**Collected data:**
***

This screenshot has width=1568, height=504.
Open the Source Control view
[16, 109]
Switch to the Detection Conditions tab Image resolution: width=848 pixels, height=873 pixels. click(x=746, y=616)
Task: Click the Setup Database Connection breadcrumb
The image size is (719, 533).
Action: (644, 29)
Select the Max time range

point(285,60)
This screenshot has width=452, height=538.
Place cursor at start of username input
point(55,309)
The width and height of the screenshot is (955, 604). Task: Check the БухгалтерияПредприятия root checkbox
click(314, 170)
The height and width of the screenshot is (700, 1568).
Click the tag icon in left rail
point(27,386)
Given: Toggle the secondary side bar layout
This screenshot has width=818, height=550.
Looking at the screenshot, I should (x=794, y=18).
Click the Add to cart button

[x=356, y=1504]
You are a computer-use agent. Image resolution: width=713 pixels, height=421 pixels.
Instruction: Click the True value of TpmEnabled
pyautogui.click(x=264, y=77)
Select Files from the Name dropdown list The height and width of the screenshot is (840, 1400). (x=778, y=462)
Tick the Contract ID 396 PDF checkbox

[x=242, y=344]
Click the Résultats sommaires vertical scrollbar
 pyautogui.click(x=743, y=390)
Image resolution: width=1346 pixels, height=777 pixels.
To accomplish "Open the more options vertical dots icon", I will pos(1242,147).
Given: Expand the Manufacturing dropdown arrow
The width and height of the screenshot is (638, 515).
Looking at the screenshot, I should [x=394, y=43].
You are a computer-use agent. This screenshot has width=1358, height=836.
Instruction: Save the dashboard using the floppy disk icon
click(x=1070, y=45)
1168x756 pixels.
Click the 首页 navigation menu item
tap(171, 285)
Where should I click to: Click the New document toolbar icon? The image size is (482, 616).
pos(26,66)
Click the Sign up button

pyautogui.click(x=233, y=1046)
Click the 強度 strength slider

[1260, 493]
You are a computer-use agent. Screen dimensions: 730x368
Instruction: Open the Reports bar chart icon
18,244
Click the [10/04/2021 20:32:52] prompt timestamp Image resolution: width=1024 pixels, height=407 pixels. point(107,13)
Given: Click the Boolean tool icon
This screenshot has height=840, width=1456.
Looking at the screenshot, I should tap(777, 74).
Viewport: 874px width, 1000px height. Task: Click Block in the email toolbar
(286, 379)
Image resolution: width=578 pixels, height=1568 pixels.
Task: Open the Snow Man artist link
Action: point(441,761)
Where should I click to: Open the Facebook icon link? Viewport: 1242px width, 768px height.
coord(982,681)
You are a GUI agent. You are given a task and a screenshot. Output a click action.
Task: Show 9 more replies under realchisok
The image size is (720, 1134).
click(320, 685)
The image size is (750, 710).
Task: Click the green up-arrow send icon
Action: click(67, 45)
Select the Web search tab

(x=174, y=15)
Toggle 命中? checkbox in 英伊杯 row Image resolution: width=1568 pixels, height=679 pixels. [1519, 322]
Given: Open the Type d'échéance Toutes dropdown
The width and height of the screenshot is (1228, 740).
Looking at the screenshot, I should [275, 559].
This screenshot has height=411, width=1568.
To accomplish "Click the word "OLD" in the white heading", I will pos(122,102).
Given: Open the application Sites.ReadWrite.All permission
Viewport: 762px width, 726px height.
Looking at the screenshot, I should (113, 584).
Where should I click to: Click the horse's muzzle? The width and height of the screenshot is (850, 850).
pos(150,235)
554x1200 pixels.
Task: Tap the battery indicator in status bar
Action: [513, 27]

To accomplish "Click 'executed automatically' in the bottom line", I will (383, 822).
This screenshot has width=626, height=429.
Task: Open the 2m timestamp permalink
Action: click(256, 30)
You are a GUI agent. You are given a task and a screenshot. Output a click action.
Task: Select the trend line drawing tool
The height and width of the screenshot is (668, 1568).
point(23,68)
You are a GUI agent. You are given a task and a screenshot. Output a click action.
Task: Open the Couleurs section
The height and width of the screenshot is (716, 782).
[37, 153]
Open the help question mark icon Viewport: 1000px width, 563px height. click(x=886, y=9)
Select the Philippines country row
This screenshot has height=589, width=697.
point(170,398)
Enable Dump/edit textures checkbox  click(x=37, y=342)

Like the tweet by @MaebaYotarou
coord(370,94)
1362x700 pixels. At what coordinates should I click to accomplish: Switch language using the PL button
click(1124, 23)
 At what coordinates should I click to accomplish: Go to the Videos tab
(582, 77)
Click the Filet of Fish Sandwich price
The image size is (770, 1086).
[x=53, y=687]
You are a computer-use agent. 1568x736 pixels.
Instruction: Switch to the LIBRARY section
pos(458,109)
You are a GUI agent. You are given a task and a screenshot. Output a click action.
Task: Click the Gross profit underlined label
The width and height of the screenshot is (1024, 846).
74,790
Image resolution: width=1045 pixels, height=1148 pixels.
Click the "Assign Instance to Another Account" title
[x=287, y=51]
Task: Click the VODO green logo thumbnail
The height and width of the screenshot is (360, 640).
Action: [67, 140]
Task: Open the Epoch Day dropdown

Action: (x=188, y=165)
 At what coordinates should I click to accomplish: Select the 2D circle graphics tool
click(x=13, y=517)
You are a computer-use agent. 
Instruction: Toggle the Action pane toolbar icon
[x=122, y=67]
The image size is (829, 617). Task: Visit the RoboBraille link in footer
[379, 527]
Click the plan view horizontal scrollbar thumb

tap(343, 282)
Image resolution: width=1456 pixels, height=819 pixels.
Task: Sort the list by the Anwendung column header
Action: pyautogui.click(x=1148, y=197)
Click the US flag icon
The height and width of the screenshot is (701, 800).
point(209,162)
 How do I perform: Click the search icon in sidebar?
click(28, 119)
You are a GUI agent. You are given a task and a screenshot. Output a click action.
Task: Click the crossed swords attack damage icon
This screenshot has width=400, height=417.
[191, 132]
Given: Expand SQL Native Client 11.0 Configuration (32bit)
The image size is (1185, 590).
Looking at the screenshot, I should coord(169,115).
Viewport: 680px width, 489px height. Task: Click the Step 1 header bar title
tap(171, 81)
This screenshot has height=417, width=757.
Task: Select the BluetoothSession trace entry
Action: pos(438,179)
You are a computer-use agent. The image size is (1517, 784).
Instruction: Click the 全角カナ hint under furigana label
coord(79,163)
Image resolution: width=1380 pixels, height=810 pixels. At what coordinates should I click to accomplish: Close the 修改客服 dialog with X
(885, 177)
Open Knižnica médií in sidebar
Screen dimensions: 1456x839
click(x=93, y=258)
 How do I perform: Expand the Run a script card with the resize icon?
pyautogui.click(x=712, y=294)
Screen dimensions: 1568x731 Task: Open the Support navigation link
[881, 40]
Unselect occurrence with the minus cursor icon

***

An exact copy of all the records above is needed.

This screenshot has width=1568, height=504.
Open the Source Control view
[16, 109]
Switch to the Detection Conditions tab Image resolution: width=848 pixels, height=873 pixels. click(x=746, y=616)
Task: Click the Setup Database Connection breadcrumb
The image size is (719, 533).
Action: (644, 29)
Select the Max time range

point(285,60)
This screenshot has width=452, height=538.
Place cursor at start of username input
point(55,309)
The width and height of the screenshot is (955, 604). Task: Check the БухгалтерияПредприятия root checkbox
click(314, 170)
The height and width of the screenshot is (700, 1568).
Click the tag icon in left rail
point(27,386)
Given: Toggle the secondary side bar layout
This screenshot has width=818, height=550.
Looking at the screenshot, I should (x=794, y=18).
Click the Add to cart button

[x=356, y=1504]
You are a computer-use agent. Image resolution: width=713 pixels, height=421 pixels.
Instruction: Click the True value of TpmEnabled
pyautogui.click(x=264, y=77)
Select Files from the Name dropdown list The height and width of the screenshot is (840, 1400). (x=778, y=462)
Tick the Contract ID 396 PDF checkbox

[x=242, y=344]
Click the Résultats sommaires vertical scrollbar
 pyautogui.click(x=743, y=390)
Image resolution: width=1346 pixels, height=777 pixels.
To accomplish "Open the more options vertical dots icon", I will pos(1242,147).
Given: Expand the Manufacturing dropdown arrow
The width and height of the screenshot is (638, 515).
Looking at the screenshot, I should [x=394, y=43].
You are a computer-use agent. This screenshot has width=1358, height=836.
Instruction: Save the dashboard using the floppy disk icon
click(x=1070, y=45)
1168x756 pixels.
Click the 首页 navigation menu item
tap(171, 285)
Where should I click to: Click the New document toolbar icon? The image size is (482, 616).
pos(26,66)
Click the Sign up button

pyautogui.click(x=233, y=1046)
Click the 強度 strength slider

[1260, 493]
You are a computer-use agent. Screen dimensions: 730x368
Instruction: Open the Reports bar chart icon
18,244
Click the [10/04/2021 20:32:52] prompt timestamp Image resolution: width=1024 pixels, height=407 pixels. point(107,13)
Given: Click the Boolean tool icon
This screenshot has height=840, width=1456.
Looking at the screenshot, I should tap(777, 74).
Viewport: 874px width, 1000px height. Task: Click Block in the email toolbar
(286, 379)
Image resolution: width=578 pixels, height=1568 pixels.
Task: Open the Snow Man artist link
Action: point(441,761)
Where should I click to: Open the Facebook icon link? Viewport: 1242px width, 768px height.
coord(982,681)
You are a GUI agent. You are given a task and a screenshot. Output a click action.
Task: Show 9 more replies under realchisok
The image size is (720, 1134).
click(320, 685)
The image size is (750, 710).
Task: Click the green up-arrow send icon
Action: click(67, 45)
Select the Web search tab

(x=174, y=15)
Toggle 命中? checkbox in 英伊杯 row Image resolution: width=1568 pixels, height=679 pixels. [1519, 322]
Given: Open the Type d'échéance Toutes dropdown
The width and height of the screenshot is (1228, 740).
Looking at the screenshot, I should [275, 559].
This screenshot has height=411, width=1568.
To accomplish "Click the word "OLD" in the white heading", I will pos(122,102).
Given: Open the application Sites.ReadWrite.All permission
Viewport: 762px width, 726px height.
Looking at the screenshot, I should (113, 584).
Where should I click to: Click the horse's muzzle? The width and height of the screenshot is (850, 850).
pos(150,235)
554x1200 pixels.
Task: Tap the battery indicator in status bar
Action: [513, 27]

To accomplish "Click 'executed automatically' in the bottom line", I will (383, 822).
This screenshot has width=626, height=429.
Task: Open the 2m timestamp permalink
Action: click(256, 30)
You are a GUI agent. You are given a task and a screenshot. Output a click action.
Task: Select the trend line drawing tool
The height and width of the screenshot is (668, 1568).
point(23,68)
You are a GUI agent. You are given a task and a screenshot. Output a click action.
Task: Open the Couleurs section
The height and width of the screenshot is (716, 782).
[37, 153]
Open the help question mark icon Viewport: 1000px width, 563px height. click(x=886, y=9)
Select the Philippines country row
This screenshot has height=589, width=697.
point(170,398)
Enable Dump/edit textures checkbox  click(x=37, y=342)

Like the tweet by @MaebaYotarou
coord(370,94)
1362x700 pixels. At what coordinates should I click to accomplish: Switch language using the PL button
click(1124, 23)
 At what coordinates should I click to accomplish: Go to the Videos tab
(582, 77)
Click the Filet of Fish Sandwich price
The image size is (770, 1086).
[x=53, y=687]
You are a computer-use agent. 1568x736 pixels.
Instruction: Switch to the LIBRARY section
pos(458,109)
You are a GUI agent. You are given a task and a screenshot. Output a click action.
Task: Click the Gross profit underlined label
The width and height of the screenshot is (1024, 846).
74,790
Image resolution: width=1045 pixels, height=1148 pixels.
Click the "Assign Instance to Another Account" title
[x=287, y=51]
Task: Click the VODO green logo thumbnail
The height and width of the screenshot is (360, 640).
Action: [67, 140]
Task: Open the Epoch Day dropdown

Action: (x=188, y=165)
 At what coordinates should I click to accomplish: Select the 2D circle graphics tool
click(x=13, y=517)
You are a computer-use agent. 
Instruction: Toggle the Action pane toolbar icon
[x=122, y=67]
The image size is (829, 617). Task: Visit the RoboBraille link in footer
[379, 527]
Click the plan view horizontal scrollbar thumb

tap(343, 282)
Image resolution: width=1456 pixels, height=819 pixels.
Task: Sort the list by the Anwendung column header
Action: pyautogui.click(x=1148, y=197)
Click the US flag icon
The height and width of the screenshot is (701, 800).
point(209,162)
 How do I perform: Click the search icon in sidebar?
click(28, 119)
You are a GUI agent. You are given a task and a screenshot. Output a click action.
Task: Click the crossed swords attack damage icon
This screenshot has width=400, height=417.
[191, 132]
Given: Expand SQL Native Client 11.0 Configuration (32bit)
The image size is (1185, 590).
Looking at the screenshot, I should coord(169,115).
Viewport: 680px width, 489px height. Task: Click the Step 1 header bar title
tap(171, 81)
This screenshot has height=417, width=757.
Task: Select the BluetoothSession trace entry
Action: pos(438,179)
You are a computer-use agent. The image size is (1517, 784).
Instruction: Click the 全角カナ hint under furigana label
coord(79,163)
Image resolution: width=1380 pixels, height=810 pixels. At what coordinates should I click to accomplish: Close the 修改客服 dialog with X
(885, 177)
Open Knižnica médií in sidebar
Screen dimensions: 1456x839
click(x=93, y=258)
 How do I perform: Expand the Run a script card with the resize icon?
pyautogui.click(x=712, y=294)
Screen dimensions: 1568x731 Task: Open the Support navigation link
[881, 40]
Unselect occurrence with the minus cursor icon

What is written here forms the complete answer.